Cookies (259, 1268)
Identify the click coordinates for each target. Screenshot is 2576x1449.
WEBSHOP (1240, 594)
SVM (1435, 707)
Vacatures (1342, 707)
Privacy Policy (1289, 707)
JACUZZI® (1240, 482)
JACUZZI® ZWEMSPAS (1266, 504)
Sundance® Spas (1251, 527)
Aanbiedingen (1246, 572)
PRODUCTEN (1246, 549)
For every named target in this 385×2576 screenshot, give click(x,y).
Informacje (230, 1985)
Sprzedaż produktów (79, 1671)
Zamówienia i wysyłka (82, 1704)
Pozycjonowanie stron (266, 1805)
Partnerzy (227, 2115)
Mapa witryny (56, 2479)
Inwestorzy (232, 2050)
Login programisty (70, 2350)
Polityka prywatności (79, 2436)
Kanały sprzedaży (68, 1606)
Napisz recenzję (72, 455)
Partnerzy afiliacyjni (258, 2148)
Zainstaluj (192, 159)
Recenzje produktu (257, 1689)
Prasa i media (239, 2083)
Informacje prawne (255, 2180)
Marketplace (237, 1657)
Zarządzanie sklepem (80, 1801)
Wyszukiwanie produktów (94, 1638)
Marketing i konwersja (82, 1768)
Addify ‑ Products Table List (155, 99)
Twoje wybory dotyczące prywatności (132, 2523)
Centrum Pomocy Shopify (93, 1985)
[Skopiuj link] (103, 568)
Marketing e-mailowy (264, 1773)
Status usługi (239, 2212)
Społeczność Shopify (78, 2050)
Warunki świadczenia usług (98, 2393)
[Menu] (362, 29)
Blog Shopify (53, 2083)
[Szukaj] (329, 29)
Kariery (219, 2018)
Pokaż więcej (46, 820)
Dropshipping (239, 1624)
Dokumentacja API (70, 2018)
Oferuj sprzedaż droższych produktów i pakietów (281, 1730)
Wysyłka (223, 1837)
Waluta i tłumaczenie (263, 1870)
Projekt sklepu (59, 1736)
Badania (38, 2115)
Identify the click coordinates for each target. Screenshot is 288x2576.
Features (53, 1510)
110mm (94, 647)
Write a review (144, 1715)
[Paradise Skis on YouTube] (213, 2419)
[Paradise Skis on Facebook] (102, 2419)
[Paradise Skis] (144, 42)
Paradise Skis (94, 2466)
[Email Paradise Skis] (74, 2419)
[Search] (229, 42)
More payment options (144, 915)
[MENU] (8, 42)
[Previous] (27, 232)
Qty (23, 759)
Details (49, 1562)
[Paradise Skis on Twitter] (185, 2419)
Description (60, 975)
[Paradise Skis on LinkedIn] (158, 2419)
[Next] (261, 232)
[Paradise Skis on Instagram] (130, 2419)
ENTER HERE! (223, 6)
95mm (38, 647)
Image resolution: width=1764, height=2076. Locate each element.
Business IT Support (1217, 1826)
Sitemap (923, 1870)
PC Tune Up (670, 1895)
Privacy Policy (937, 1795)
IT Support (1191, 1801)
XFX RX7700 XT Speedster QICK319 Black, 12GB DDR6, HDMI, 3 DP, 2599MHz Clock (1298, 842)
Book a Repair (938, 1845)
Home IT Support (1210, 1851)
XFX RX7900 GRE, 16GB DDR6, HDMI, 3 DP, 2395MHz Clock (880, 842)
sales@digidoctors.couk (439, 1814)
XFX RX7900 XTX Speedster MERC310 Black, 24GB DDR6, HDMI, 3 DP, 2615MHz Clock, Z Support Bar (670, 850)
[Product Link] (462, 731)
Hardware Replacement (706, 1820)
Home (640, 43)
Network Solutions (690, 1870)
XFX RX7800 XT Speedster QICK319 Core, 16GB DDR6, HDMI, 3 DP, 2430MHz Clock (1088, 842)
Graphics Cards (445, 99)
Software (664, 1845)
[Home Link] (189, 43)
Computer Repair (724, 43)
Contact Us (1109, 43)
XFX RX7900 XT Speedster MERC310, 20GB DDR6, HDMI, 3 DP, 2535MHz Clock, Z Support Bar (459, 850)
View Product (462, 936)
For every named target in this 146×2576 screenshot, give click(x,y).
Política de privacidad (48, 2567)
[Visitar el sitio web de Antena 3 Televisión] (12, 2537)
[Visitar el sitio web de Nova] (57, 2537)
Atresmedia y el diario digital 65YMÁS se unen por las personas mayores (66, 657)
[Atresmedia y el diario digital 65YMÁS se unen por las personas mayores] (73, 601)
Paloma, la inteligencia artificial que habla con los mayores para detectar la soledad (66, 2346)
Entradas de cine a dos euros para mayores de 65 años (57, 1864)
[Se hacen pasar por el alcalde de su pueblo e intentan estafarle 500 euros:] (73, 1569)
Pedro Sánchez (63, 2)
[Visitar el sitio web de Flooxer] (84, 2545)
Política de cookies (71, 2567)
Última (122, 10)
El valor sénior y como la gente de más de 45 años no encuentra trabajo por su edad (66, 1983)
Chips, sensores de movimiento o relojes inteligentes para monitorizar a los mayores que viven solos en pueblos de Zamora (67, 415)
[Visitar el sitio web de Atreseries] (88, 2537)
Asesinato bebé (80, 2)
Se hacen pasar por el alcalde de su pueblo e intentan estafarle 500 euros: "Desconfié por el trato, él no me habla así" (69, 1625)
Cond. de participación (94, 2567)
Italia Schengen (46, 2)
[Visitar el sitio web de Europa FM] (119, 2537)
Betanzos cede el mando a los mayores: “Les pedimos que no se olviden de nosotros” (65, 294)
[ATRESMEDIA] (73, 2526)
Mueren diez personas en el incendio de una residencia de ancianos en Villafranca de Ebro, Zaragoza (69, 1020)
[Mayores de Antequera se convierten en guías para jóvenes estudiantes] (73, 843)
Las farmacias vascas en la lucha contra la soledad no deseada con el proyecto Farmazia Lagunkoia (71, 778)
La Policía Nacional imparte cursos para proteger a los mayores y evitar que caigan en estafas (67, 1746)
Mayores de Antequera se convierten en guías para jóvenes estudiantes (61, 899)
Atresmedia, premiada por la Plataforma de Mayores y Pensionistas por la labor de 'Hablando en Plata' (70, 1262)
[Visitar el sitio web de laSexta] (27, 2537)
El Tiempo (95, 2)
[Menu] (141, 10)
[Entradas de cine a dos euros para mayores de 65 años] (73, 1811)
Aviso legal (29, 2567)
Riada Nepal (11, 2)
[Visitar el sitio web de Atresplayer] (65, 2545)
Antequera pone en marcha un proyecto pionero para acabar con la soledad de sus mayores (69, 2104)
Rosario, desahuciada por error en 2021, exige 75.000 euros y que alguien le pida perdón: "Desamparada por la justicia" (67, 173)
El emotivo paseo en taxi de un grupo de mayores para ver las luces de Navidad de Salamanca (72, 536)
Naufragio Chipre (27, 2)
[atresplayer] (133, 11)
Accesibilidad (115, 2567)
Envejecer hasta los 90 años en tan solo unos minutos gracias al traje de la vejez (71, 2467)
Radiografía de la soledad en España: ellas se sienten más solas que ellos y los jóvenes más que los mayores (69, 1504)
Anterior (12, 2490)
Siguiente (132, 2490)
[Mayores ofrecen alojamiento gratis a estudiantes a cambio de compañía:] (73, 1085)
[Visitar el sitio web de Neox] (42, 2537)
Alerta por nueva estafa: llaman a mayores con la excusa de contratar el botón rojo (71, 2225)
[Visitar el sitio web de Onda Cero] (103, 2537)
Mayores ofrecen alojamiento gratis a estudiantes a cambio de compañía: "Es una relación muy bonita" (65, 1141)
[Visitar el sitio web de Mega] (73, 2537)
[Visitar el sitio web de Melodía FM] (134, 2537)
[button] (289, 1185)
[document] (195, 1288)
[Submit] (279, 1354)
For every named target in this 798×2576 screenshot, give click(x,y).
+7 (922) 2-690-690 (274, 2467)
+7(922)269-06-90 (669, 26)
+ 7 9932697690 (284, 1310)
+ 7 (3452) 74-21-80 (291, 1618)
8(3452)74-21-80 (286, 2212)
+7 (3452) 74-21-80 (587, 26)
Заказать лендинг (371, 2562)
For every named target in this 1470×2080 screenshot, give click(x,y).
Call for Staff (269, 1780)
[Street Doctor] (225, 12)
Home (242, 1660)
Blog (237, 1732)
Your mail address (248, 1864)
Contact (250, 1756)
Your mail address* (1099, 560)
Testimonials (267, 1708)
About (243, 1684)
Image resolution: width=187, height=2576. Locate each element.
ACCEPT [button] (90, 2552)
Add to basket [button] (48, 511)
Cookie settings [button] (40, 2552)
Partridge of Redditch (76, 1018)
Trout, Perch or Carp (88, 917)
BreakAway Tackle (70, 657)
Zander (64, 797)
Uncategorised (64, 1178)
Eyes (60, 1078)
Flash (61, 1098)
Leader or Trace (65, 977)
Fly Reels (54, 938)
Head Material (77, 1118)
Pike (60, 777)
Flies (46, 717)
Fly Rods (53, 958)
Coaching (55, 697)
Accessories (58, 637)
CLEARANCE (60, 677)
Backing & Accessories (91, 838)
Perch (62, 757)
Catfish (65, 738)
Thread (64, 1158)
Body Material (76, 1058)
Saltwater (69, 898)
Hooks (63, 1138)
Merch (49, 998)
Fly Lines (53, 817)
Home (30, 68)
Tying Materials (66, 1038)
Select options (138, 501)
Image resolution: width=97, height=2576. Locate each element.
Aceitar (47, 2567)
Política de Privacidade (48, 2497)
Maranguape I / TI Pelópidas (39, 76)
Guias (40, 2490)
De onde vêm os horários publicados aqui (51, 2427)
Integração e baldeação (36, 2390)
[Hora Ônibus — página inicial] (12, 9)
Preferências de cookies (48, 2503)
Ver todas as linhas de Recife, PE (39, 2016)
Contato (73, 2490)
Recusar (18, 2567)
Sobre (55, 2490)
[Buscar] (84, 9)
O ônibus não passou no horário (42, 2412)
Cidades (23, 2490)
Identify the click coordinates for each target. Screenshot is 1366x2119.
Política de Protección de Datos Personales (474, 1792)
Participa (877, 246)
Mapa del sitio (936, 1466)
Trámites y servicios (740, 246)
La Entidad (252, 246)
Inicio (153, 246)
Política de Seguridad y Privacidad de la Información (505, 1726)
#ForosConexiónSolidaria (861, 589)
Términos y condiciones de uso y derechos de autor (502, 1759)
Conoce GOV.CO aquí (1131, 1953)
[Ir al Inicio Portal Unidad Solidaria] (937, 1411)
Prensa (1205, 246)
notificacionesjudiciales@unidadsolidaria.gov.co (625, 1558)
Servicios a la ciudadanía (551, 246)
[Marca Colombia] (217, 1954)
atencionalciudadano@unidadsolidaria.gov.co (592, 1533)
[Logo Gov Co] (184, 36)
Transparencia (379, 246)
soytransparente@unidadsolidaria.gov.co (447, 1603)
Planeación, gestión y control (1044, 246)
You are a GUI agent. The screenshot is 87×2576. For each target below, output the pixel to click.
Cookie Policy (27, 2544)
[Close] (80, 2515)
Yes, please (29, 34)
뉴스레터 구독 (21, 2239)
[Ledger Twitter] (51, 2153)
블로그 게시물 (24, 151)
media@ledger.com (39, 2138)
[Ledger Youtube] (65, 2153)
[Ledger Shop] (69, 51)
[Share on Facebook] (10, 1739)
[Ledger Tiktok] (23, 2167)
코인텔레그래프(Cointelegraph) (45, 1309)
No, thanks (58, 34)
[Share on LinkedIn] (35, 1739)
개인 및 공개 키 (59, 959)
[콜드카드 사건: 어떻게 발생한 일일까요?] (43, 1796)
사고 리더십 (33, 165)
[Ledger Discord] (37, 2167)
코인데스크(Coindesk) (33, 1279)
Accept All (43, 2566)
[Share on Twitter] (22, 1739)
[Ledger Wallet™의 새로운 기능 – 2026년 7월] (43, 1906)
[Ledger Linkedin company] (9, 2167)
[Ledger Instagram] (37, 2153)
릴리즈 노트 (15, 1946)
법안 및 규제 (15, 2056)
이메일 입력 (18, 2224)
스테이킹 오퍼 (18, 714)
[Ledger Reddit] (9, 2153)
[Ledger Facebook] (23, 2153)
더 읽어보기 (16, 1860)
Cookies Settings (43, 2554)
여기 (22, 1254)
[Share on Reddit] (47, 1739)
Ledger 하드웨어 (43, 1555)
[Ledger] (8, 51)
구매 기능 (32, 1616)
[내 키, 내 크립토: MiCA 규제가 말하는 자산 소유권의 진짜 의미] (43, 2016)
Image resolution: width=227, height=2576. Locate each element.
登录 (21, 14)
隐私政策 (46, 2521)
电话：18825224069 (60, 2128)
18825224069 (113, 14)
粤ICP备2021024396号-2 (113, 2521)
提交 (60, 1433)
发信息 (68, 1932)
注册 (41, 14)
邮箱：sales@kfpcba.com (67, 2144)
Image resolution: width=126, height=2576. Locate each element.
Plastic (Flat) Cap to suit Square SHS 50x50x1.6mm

========================================================================

WORK REQUEST
Every line from the line containing "View Product (462, 936)" through the line containing "[Visitar el sitio web de Flooxer] (84, 2545)" in the records above must be retyped exactly. Leave out the rest.

ANSWER SPACE
View Product (462, 936)
For every named target in this 146×2576 screenshot, give click(x,y).
Política de privacidad (48, 2567)
[Visitar el sitio web de Antena 3 Televisión] (12, 2537)
[Visitar el sitio web de Nova] (57, 2537)
Atresmedia y el diario digital 65YMÁS se unen por las personas mayores (66, 657)
[Atresmedia y el diario digital 65YMÁS se unen por las personas mayores] (73, 601)
Paloma, la inteligencia artificial que habla con los mayores para detectar la soledad (66, 2346)
Entradas de cine a dos euros para mayores de 65 años (57, 1864)
[Se hacen pasar por el alcalde de su pueblo e intentan estafarle 500 euros:] (73, 1569)
Pedro Sánchez (63, 2)
[Visitar el sitio web de Flooxer] (84, 2545)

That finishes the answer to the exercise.